How much should the median income household in Michigan ( A little less than $50,000 in Michigan in 2013) pay to educate children from families that earn three tea as much?
teachingeconomist, if your statistics are correct, then look at the flipside — 53% of those students are lower or middle class at best. And them paying the same amount of taxes, or slightly more, for free higher education would be much better than the case now, where this 53% of non-wealthy students are taking on tens of thousands in debt to pay their admissions.
People would be surprised if they had a good look at our current amount of wasteful spending. Higher education doesn’t cost nearly as much as people are paying. If the cost is subsidized, actual operating cost goes way down. Much like a single-payer medical system as compared to our current wasteful system where patients are charged $10,000 for a pill or procedure that costs $10 elsewhere. This translates into the fact that it will not cost us a whole lot more in tax revenue to make college free for all. And, if the “robin hood tax” is implemented, the wealthy on wall street will be paying directly for these improvements — not the lower classes.
The book I referenced is an in-depth look at UC in particular — of who benefits from the status quo, and who would benefit from making tuition free.
Times, not tea.
Ed Detective,
Rather than spending two dollars in order to give needy students one dollar of financial aid by making all education free, why not spend one dollar to give needy students one dollar of financial aid by using need based scholarships?
The state colleges and universities in my state do not control their admission criteria. Would transferring admission decisions to the campus be part of the package?
Good question. There are a lot of things about this article that seem to be omitted or not clear. It does not appear to be a very comprehensive solution.
I do not understand your comment: That in your state, the state colleges and univesities do not control their admission criteria. Does this mean there are no criteria?
Laura,
The state legislature has always set the admission requirements for state schools in my state. When I started teaching the admission requirement was a high school diploma. Now it is a 2.0 GPA for a set of academic high school classes.
Who sets the criteria then, TE? Is it by law? Administrative decree? Inquiring minds (or at least mine) would like to know as those criteria also affect Show Me State students as Kansas and Missouri have a reciprocal tuition arrangement for certain programs/degree areas.
How about just changing how the interest is calculated. Instead of using a mortgage based formula (like is used now), where you continually pay interest on interest, use the formula for car loans (fixed amount of interest charged up front). It could save students thousands of dollars and not put them in debt up to their eyeballs at 22.
Excellent idea. It is not a 30k loan now, it can be a 60k.
I love that the two schools that were brought up are my alma mater and my mom and dad’s. My parents both got their undergrads in science/math and their MAs in Education at Michigan. For years they both taught. It was, at the time, a profession that could lift people into the middle class ( my dad is in his 80s now, we were adopted when he was already in his 40s). He did not save for college for my brother and me. He assumed that it would be affordable like when he went.
TE does not mention that those people in the 50k range have faces.

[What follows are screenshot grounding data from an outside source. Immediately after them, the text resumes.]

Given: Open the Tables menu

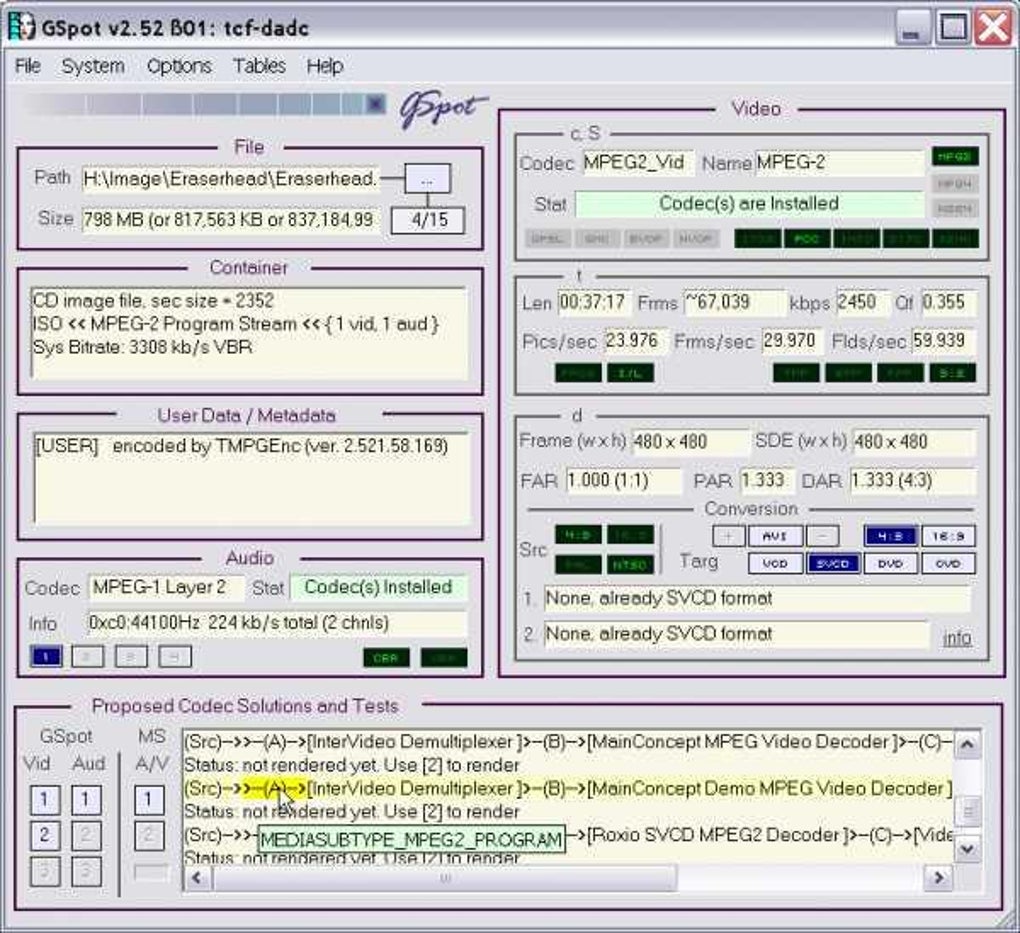Looking at the screenshot, I should point(259,66).
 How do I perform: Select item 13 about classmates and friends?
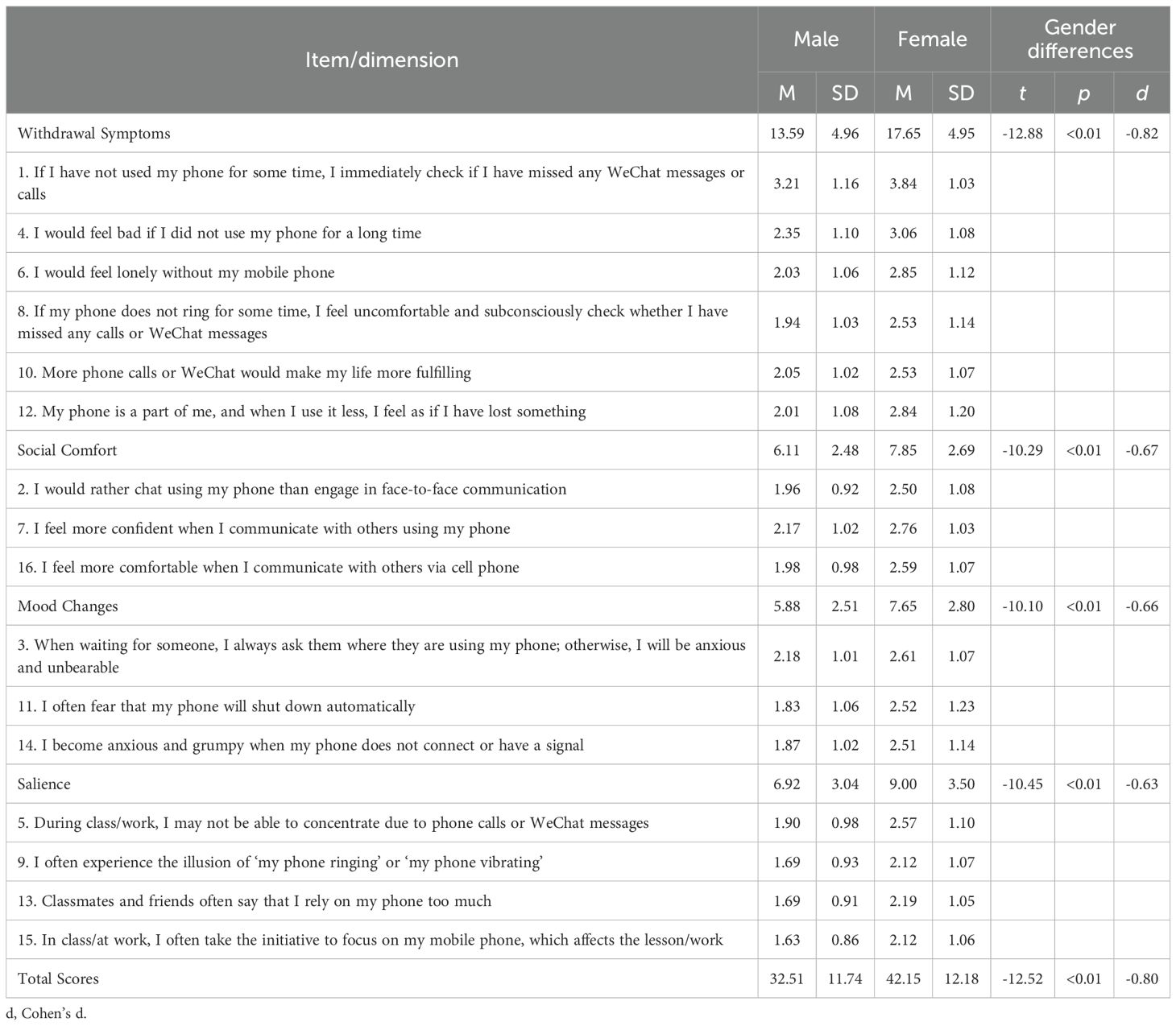tap(254, 901)
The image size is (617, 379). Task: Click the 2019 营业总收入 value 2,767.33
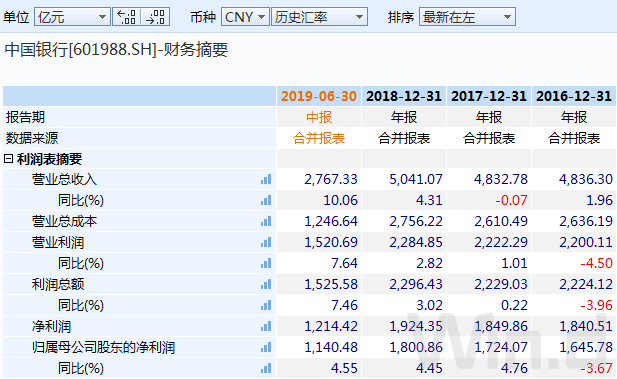pyautogui.click(x=331, y=179)
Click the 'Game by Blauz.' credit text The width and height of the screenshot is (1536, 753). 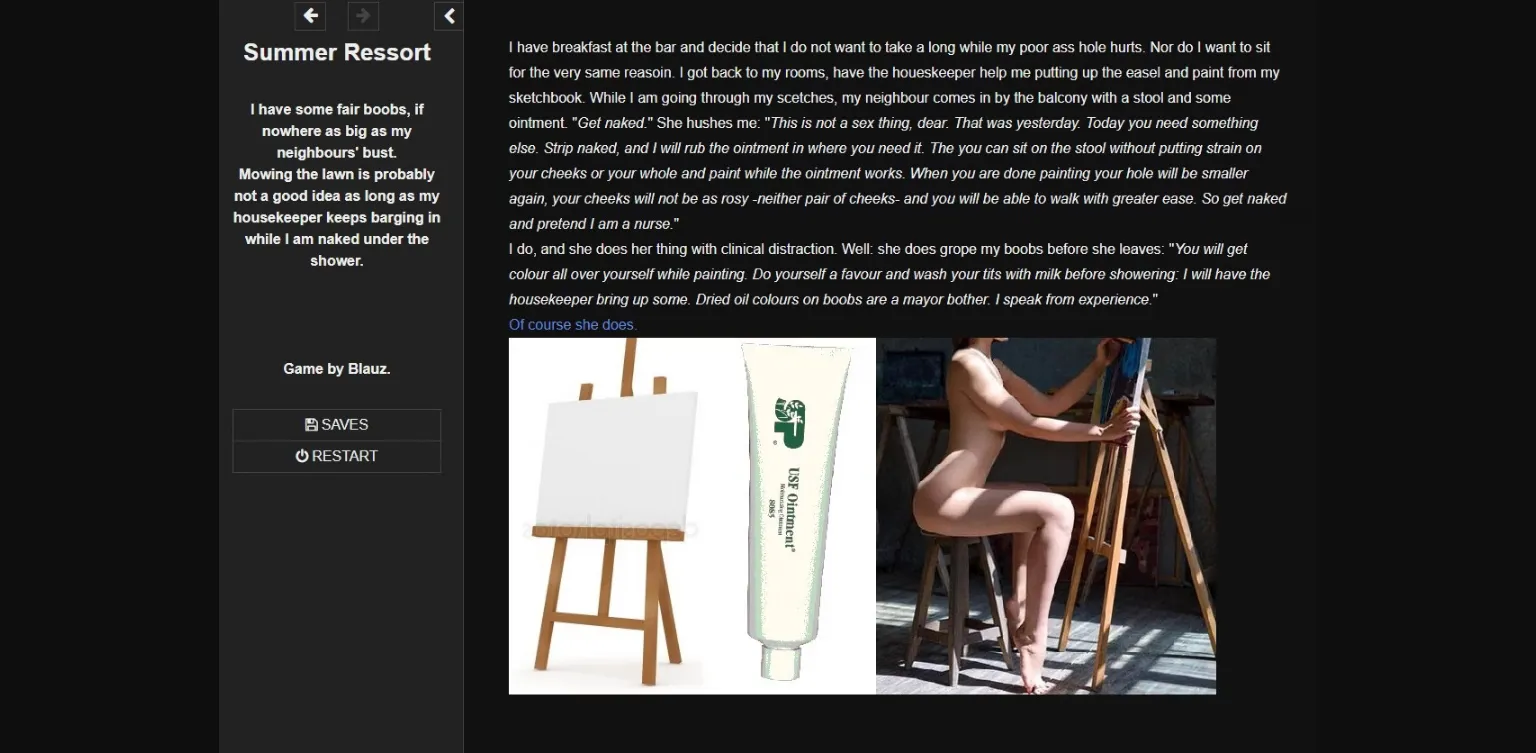[x=337, y=369]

They are just a number when you look at income level. I was earning 38k when I got into Cal and although I got a scholarship for tuition after first semester deans list, I still had to borrow money for board. There is nowhere that is that affordable in NO CA to live. Graduated with 30 k and still paying off the debt. Missed the ability to write off some by working at a Title 1 school for 5 years by a one month disbursement date.
Recently I moved from TX. I was not hitting 50k after 12 years of teaching. Moved to MA and my pay increased tremendously. It is much easier to pay off the loans here.
Title one,
I did not think I needed to mention that students from relatively poor households had faces, but for the record all students have faces.
Need based scholarships are an excellent idea and should be expanded at public universities. Making schools “free”, on the other hand, is an inefficient way to help students from relatively poor households.
Tonetextchr, congrats on making the move you desired. Think you’ll find stimulating colleagues in your Mass school.
Hays has buried what arguably should be the lede. He says there are “few” downsides to his proposal and that they are all “easily offset.” He only mentions one downside specifically, and it’s an issue that probably deserves less of a brush-off analysis.
“The disadvantages of this approach are few and easily offset. Initially, a small downward shift of some students with weak backgrounds, admittedly, disproportionately minorities, to lower-ranked colleges would be compensated by the greater chance of their academic success, their increased graduation rates, and their better chances of employment and loan repayment.”
An excellent idea, and the first that I’ve heard with a balanced and practical approach. Everyone talks about the high cost of college and that we need to make it more affordable, but nobody addresses the fact that 40% of students drop out. I think we need to tend to the drop-out problem first before we begin herding more students to a university. Let colleges decide how best to allocate their tuition dollars and we might have better results.
If the colleges had some skin in the game they might be more concerned about admissions, instruction, and graduation rates.
The larger problem is like this —
Everyone knows that the health and smarts of any country rests on the health and smarts of its people, but there is in this country a small but powerful sector that prefers to benefit from the general health and smarts of the masses without actually paying to support it. So they are relentless in pushing policies that socialize the costs and privatize the benefits to themselves.
It’s time to put a stop to that … while we still have the strength and wits left to do it …
” So they are relentless in pushing policies that socialize the costs and privatize the benefits to themselves.”
You mean like charter schools?
Or “free college”?
Rubio had a proposal to make college affordable. Students can contract with a potential employer who will pay for the cost of college if the student agrees to work for X number of years at a reduced salary. I think we had something like this before, and it was called indentured servant. That’s how the poor paid for their passage here. Leave it to the GOP to go backwards…to go “forward.” I can see all types of potential for abuse, sort of like the nebulous category of unpaid intern.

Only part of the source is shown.